Obama vows to work with Europe, Portugal on debt crises

LISBON ? US President Barack Obama vowed here Friday to work with Portugal and all of Europe as Lisbon tries to cut public debt and soothe financial market fears.

Portugal, struggling with a substantial public debt and deficit, has had to pay dearly to borrow money on the bond market and has been under pressure to shore up public finances.

The country's parliament has approved a severe austerity budget including salary cuts for government workers, which drew tens of thousands of protesters into the streets.

"Obviously, Portugal is working through challenges created by financial markets," Obama said after meeting with Prime Minister Jose Socrates ahead of a two-day NATO summit in Lisbon.

"I think that it's important to note that the prime minister has committed himself to a very vigorous package of economic steps, and we are going to be working with all of Europe as well as Portugal to support these efforts."

Portugal's premier said there was a broad agreement with Obama about the need for regulation of the financial markets.

President Anibal Cavaco Silva said after separate talks with US leader that they had discussed finance and the economy. "And I was happy to hear the US authorities reiterate their trust on the Portuguese capability to overcome the challenges it is faced with."

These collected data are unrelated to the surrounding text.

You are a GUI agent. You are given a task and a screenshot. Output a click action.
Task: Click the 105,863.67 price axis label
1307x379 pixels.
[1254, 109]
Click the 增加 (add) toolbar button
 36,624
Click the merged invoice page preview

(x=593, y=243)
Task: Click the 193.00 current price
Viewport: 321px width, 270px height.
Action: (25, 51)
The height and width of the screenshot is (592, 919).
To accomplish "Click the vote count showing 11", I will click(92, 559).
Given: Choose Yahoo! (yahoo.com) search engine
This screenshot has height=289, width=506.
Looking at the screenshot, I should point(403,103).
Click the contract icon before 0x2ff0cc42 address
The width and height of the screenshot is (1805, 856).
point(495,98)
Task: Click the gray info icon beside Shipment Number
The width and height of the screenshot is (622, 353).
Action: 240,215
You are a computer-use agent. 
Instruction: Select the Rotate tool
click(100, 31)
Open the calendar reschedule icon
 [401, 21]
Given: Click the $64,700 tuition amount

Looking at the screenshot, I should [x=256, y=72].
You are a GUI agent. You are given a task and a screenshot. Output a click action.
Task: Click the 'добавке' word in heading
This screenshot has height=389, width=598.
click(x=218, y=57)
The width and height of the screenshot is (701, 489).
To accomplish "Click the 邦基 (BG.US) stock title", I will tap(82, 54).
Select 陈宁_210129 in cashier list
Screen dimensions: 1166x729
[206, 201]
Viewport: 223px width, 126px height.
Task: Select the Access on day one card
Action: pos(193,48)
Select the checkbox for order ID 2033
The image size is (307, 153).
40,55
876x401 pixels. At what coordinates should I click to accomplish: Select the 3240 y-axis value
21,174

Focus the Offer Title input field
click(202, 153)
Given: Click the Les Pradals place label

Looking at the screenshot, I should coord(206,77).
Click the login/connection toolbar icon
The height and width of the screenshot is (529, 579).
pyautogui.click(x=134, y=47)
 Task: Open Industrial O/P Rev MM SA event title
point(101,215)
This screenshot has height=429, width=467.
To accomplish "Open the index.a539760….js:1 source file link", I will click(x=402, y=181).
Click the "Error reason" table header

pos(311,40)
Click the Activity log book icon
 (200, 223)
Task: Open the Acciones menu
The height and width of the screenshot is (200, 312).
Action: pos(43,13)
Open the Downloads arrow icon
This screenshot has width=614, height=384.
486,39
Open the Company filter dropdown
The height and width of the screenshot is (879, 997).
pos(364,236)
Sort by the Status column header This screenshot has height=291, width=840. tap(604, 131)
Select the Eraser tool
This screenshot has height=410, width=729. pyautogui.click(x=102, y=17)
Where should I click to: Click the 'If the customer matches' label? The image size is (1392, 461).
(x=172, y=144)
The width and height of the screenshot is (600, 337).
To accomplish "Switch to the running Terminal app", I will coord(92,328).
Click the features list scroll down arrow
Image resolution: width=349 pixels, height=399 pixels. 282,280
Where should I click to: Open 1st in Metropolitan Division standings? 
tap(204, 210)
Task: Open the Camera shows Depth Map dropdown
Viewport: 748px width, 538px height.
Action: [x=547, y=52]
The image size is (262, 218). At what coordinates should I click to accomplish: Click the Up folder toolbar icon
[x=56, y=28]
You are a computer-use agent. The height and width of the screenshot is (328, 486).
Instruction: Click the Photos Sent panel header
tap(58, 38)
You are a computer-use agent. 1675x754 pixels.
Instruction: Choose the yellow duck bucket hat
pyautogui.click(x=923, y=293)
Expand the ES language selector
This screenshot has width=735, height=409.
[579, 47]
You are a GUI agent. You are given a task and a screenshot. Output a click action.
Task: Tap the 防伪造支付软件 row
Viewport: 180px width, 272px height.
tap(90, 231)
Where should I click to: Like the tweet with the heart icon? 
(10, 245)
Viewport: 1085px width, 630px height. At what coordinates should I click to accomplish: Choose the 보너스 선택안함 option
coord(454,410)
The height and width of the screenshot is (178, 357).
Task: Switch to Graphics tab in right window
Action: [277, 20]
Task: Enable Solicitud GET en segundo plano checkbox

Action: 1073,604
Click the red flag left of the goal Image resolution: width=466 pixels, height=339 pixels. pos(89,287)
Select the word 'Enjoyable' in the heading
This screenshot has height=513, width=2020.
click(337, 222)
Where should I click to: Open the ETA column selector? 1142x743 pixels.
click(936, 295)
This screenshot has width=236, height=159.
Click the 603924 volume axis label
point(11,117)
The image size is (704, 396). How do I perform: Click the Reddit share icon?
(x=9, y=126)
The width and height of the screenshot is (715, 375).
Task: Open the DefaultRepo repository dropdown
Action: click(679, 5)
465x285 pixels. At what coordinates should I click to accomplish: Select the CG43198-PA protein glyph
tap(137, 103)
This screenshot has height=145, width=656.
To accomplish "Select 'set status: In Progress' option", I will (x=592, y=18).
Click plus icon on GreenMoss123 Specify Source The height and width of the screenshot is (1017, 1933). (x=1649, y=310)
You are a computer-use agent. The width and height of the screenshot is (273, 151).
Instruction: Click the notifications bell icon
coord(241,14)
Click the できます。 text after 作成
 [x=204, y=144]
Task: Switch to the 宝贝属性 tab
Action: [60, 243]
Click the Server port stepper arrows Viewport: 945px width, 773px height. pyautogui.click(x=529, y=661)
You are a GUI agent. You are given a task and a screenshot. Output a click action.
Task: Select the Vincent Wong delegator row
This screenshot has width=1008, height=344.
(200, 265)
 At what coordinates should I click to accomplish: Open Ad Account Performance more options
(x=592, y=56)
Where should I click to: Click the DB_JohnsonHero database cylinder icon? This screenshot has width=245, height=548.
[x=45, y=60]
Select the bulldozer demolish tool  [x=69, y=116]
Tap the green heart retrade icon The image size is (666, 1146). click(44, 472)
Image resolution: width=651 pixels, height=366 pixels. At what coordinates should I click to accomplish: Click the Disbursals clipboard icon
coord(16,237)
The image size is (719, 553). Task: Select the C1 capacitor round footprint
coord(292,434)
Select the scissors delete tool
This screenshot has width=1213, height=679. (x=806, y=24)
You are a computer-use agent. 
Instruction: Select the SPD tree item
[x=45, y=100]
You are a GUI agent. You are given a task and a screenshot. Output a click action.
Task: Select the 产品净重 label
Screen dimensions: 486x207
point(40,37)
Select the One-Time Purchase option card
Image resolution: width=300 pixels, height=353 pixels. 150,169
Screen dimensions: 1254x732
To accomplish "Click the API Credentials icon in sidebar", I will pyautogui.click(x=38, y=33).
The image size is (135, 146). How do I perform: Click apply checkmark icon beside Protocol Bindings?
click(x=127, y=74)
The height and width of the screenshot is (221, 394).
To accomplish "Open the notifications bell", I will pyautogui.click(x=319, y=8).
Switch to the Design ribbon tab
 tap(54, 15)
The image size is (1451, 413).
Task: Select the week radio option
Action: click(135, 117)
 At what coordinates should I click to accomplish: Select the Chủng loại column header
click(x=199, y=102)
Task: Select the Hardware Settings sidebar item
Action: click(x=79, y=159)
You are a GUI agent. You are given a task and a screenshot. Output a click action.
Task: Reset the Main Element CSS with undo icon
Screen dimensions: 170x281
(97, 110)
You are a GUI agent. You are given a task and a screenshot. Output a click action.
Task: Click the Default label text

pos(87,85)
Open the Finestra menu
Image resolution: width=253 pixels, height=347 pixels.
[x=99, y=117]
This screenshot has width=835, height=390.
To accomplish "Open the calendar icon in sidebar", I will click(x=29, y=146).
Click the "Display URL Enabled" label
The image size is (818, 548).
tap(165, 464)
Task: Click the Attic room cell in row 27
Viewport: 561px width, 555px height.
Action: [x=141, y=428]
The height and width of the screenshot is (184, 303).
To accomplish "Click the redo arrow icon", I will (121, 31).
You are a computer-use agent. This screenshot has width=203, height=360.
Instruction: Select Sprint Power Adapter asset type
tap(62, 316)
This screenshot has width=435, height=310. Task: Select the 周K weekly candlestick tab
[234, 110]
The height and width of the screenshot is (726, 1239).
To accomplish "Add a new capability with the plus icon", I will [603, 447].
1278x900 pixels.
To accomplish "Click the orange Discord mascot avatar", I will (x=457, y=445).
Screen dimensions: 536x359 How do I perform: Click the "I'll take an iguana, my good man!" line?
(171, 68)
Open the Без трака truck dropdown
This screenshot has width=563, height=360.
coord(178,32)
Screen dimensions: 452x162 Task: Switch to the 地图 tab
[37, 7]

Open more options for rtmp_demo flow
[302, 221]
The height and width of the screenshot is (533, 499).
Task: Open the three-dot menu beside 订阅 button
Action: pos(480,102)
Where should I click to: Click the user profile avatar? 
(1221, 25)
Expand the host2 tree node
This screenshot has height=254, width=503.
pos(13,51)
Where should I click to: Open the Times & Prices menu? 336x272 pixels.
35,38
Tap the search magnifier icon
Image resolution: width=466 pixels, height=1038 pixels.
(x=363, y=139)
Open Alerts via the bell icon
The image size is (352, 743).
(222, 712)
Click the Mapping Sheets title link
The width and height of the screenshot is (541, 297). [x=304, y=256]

Both Spain and Portugal are trying to prevent market concerns about the devastation in Ireland's banking sector spreading to their countries and triggering a new Greek-style debt crisis.

On Wednesday, Finance Minister Fernando Teixeira dos Santos told parliament his country remained able to raise funds on the bond market at current interest rates.

The government raised 750 million euros in an auction of one-year bonds earlier in the day.

But it was forced to offer sharply higher yields at a time when fears are growing for the financial health not only of Portugal but several other troubled eurozone members as well.

The minister, in comments carried by the Financial Times on Monday, said Portugal was at a high risk of needing an EU bailout because of the danger of contagion from other nations -- principally Ireland.

"The risk is high because we are not facing only a national or country problem," Teixeira dos Santos said.

But he later stressed that Portugal had had "no contact with (European Union) authorities in Brussels, neither formally nor informally, regarding European assistance."

Portugal's public debt agency earlier said the government had already met 93 percent of its 2010 finance needs. It said foreign investors accounted for purchases in its last bond auction.

International financial experts and Irish officials began negotiations Friday on a possible bailout for the debt-ridden economy.

The enormous debt burden weighing on Ireland, as well as on Portugal, have raised fears in European financial circles that the future of the European single currency could be at stake.

IMF spokesman Caroline Atkinson said Thursday it believes Europe has "ample ability" to help Ireland cope with its debt crisis.

"We have worked with them," Atkinson said, referring to European Union officials. "We have ample resources, the Europeans have ample ability to act, as and when needed."

In London morning trade, the euro climbed to 1.3706 dollars from 1.3644 dollars late in New York on Thursday.